Alberta Health Services (AHS) has admitted the error was the results of a lab error.
Cara Roan is now speaking out within the hope the identical thing doesn’t occur again.
“I would not want this to occur to some other mother on the market, like ever, because that is devastating,” she said in an interview Tuesday.
In January, Roan was 4 months pregnant when she began to experience complications.
Roan made several visits to a close-by hospital in Wetaskiwin, about 65 kilometres south from downtown Edmonton. On January 27, she miscarried while there.
A few weeks later she went to select up the stays.
“They said, yes we normally don’t do that on weekends but you’ll be able to pick up your baby so long as she has ID. So we went and picked up the infant,” Roan said.
Roan and her relations held a service and buried the stays at Mountain Creek Camp in northwest Alberta.
A number of days later, she received some disturbing news.
“They called me and said that they gave me the flawed baby,” Roan said.
My heart broke into 1,000,000 pieces. My heart sank.– Cara Roan
“My heart broke into 1,000,000 pieces. My heart sank.”
In equivalent statements sent to CBC News, each AHS and laboratory services provider Dynalife said the error was made on the lab.
“We provide our deepest apologies to the 2 families who were impacted. This error must have not happened,” AHS and Dynalife said.
“AHS is taking this incident very seriously and is reviewing what happened on this case to find out the way it occurred, and what could be done in a different way to make sure it never happens again … AHS is providing the family with a written apology and is on the market to hearken to their concerns and answer any questions they could have.”
Second burial
“It’s just heartbreaking. I simply cannot wrap my head around it,” Roan said.

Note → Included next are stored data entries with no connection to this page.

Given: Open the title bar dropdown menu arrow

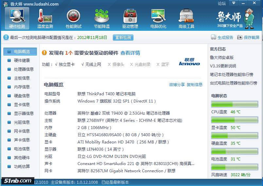Looking at the screenshot, I should pos(233,3).
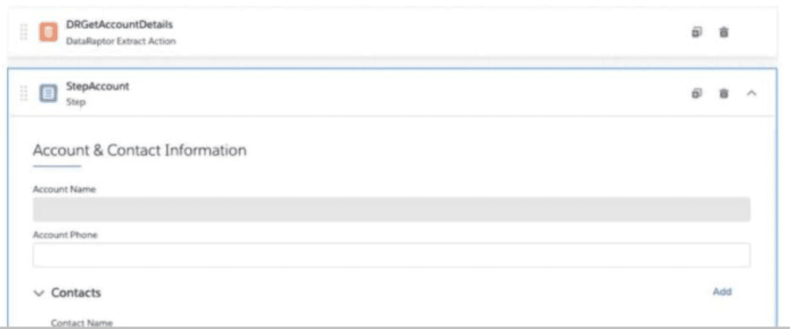Select the StepAccount element title

97,86

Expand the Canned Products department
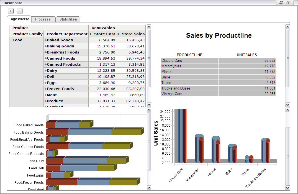pyautogui.click(x=45, y=65)
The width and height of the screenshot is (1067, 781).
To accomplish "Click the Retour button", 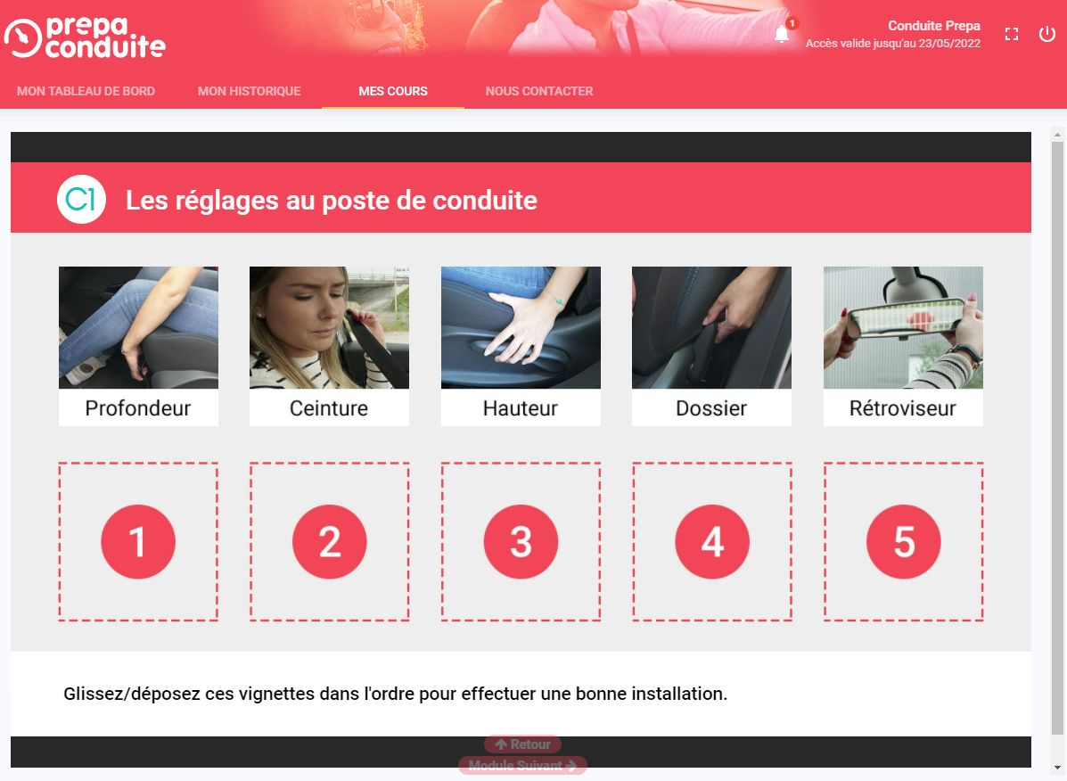I will click(x=522, y=744).
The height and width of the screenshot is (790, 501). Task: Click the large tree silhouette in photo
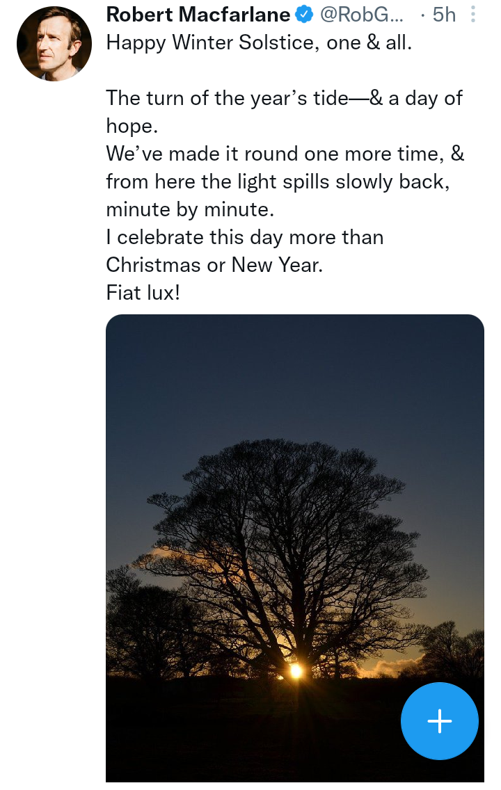coord(285,535)
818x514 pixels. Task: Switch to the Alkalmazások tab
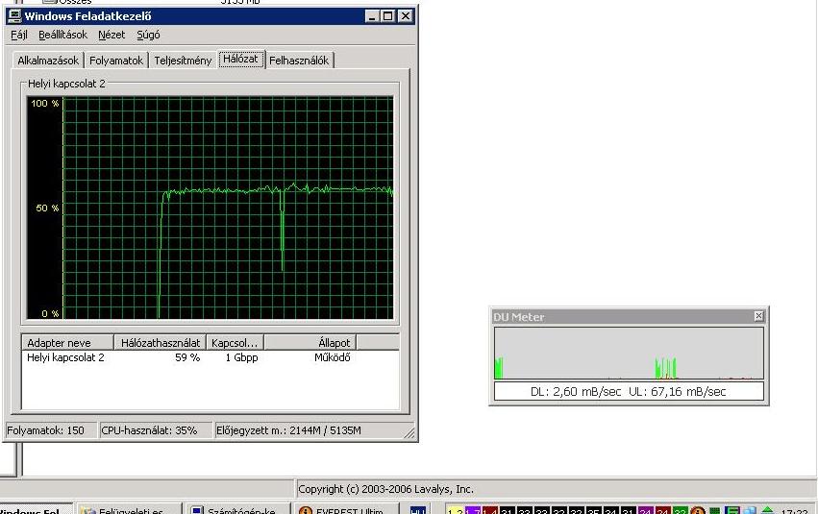pos(48,61)
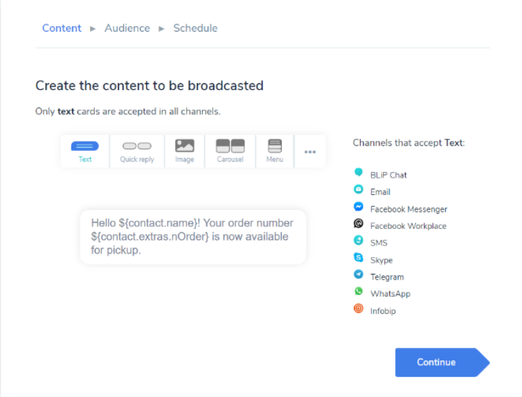Jump to the Schedule step
Image resolution: width=522 pixels, height=397 pixels.
click(x=195, y=28)
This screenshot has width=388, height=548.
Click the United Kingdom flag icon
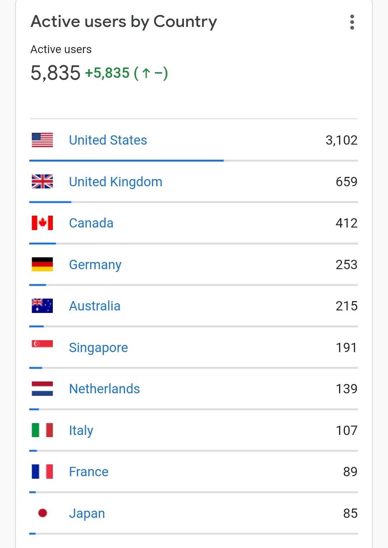point(42,182)
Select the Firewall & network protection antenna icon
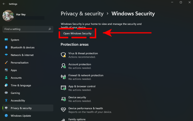 (63, 77)
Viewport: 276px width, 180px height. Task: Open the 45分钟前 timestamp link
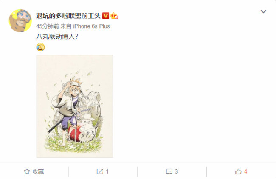pyautogui.click(x=48, y=26)
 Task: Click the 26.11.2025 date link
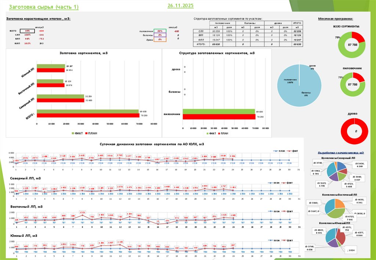tap(181, 6)
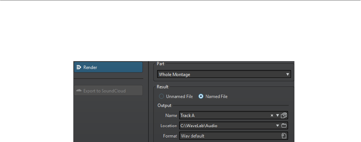Clear the Track A name with x
This screenshot has width=361, height=142.
(272, 116)
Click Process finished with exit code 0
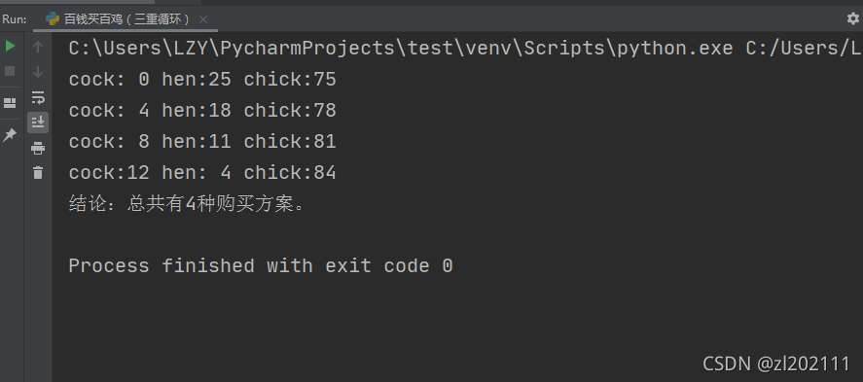This screenshot has height=382, width=863. pyautogui.click(x=261, y=266)
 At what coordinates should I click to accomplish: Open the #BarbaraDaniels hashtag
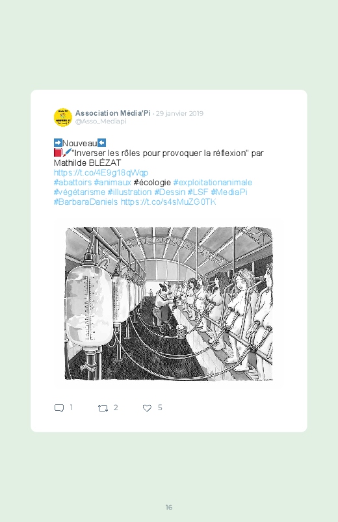pos(86,202)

The considered digging up the stays was unbearable for Roan, who’s Indigenous.
“You do not return and dig up a body. It is not right in our culture,” she said.
Ultimately, Roan said a physician helped her exhume the unique stays to return to the opposite family impacted. She has since received the proper stays and held a second burial service.
Roan is considering legal motion over the ordeal.
“To search out out that it wasn’t … my baby I put away the primary time, to must do it the second time, it was hard,” she said.
“I’m totally broken from this. I do not even have the words for it.”